In medieval times, they stayed indoors on Friday 13th and they didn't come out until the sun rose on the following Saturday.
I couldn't afford to do this as I was booked for a weigh in at the leisure centre, two weeks after my first attempt.
For those of you bumping into this blog, my intention is to lose weight. Why? After packing in smoking in 2007, I ballooned like a Zeppelin and put on around four stone (56lb). By September 1st, I intend to be twelve and a half stone and this (temporary) blog charts that progress.
Today was my first weigh-in.
On Friday 28th May, I was 14st 12lb (and a bit).
Today, I was 14st 10lb.
I have run, x-trained, lifted weights like a beast for two weeks and I lost 2lbs. To be honest, I feel deflated at that result.
Yet, I knew it was going to be tough. I have a slow metabolism, difficulty in digesting food, and a history of severe stomach illness that nearly led to my death in 2008.
Historically, I struggle to lose weight. It happens. Everyone is different. I happen to be one of those people who watch an advert for Dairy Milk and put on 2lb. It happens.
Those people who lose a stone in a fortnight, as if by magic? It's not going to be me, unfortunately, so, on reflection, I have to be pleased with a 2lb loss.
What I am not pleased with is that I have lost muscle, not fat.
My trainer, Lee, tells me I have been overdoing the cardio exercise and, as he suspected, the regime is eating into the body's muscle.
I have no idea how this happens. I asked him what I needed to be doing, and he said carry on your usual stuff for another month and we will see.
Lose the weight and - like the Six Million Dollar Man - we shall rebuild you: We have the technology, he might have said.
There are other results, which sweeten the slightly underwhelming facts on the print out in front of me.
I feel much better than I did a month ago. I feel positively coked up compared to how I felt a month ago.
Simple reason: I don't feel good after completing a book, I never have done, and tend to go into a low like a Pacific trench afterwards.
Again, it happens.
IMO, if you suffer from D - to whatever degree, forget Prozac, (which disconnects the emotions to a dangerous extent, in my experience, to the point where very strange things happen), and go to the gym, or go running.
The endorphin release, the sense of achievement, the shower wiping out the hot sweat of your own exertions - you can't buy the feeling, which is why more and more doctors are prescribing discounted gym memberships ("the GP Referral Scheme"), in cases of patient's suffering D.
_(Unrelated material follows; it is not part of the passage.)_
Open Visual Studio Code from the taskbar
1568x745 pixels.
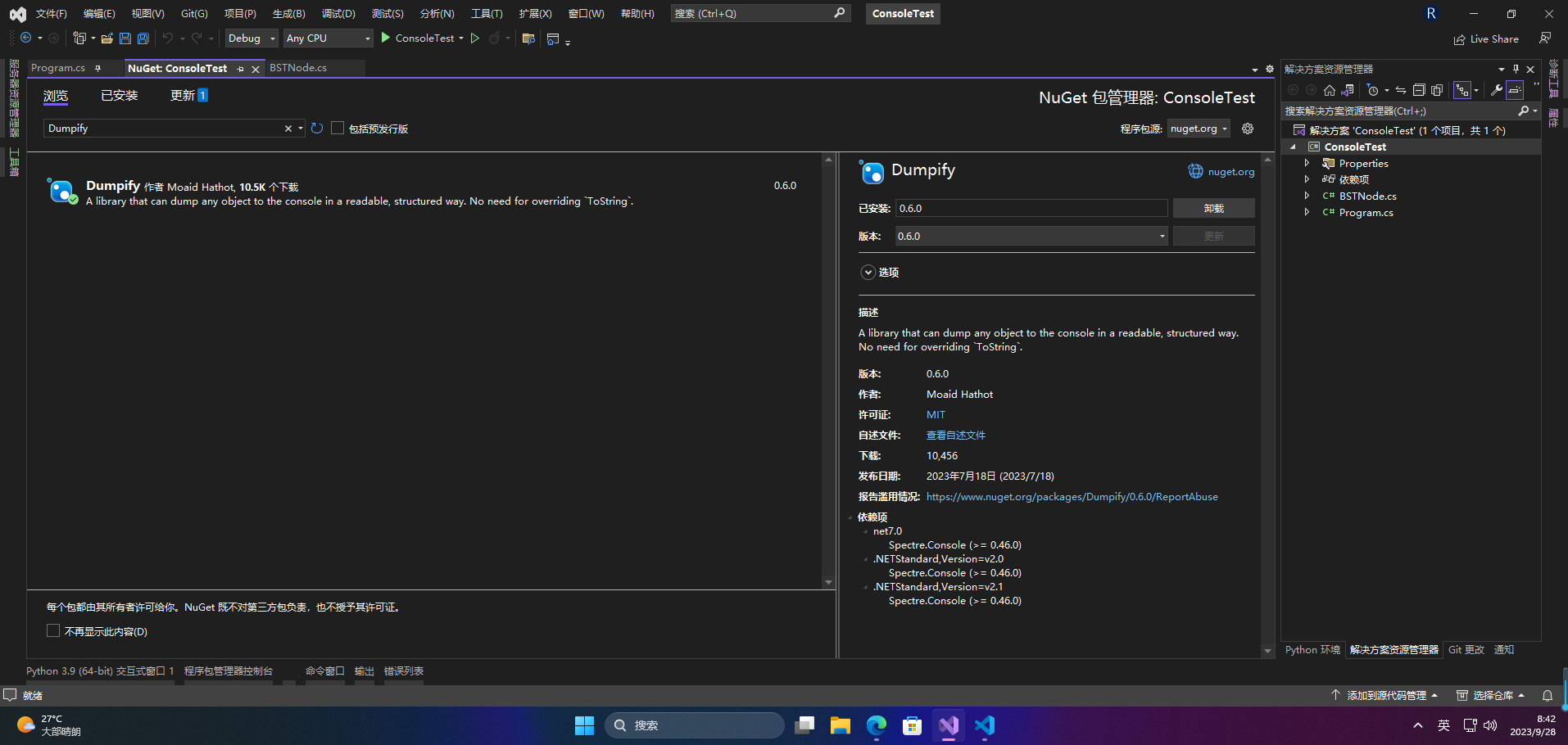984,725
So, enough preaching: I have another weigh-in Mid-July. I need to get to something like 14st in that time (that would be losing 10lb in a month), in order to maintain the schedule.
I'll keep you posted.
Today is a rest day. I had a terrible nights sleep last night after that horrific vegetable medley I prepared, which was just vile. Truly disgusting. I cannot cook at all. Gosh, I hate vegetables.
No bread, chips or chocolate...*sigh*
I'm tired and as Lee said, a rest day is sometimes as good as a two hour session.
Day Sixteen : Saturday 14th June 2014
Slept poorly again and suffered with my stomach, as I often do in the mornings.
AM: Mixed weight and cardio session. Approximately an hour and at least 5/600 calories expended. Felt terrific afterward. The rest day yesterday worked wonders. I was genuinely tired after five out of six days of double shifts.
Good performance from England, but once again, the Italians know how to play us and they hold the warning sign over the three lions - that's five in a row.
Mood Rating: 8/10 Keyword: Fun.
Day Seventeen : Sunday 15th June 2014
AM: Treated myself last night and woke up this morning with a bloated stomach that felt like it was carrying a two lb bag of sugar - the bag of sugar I was supposed to have lost last week! (Ngaire/Georgia :-).
|An ex-wife and I spent almost every weekend piling into|
the pizza and kebab - but each mouthful had devastating
consequences the next day
Bloat, distension,reflux, acid fragmentation, mild nausea, listlessness and vertigo are just some of the symptoms a trayful of sublime badness can inflict upon you.
So, I hung around a bit, tweeted, listened to music (Submarine, the Dark Urban Country band I used to manage back in the nineties) and waited for my stomach to settle.
AM: When it didn't settle at all, I went running anyway.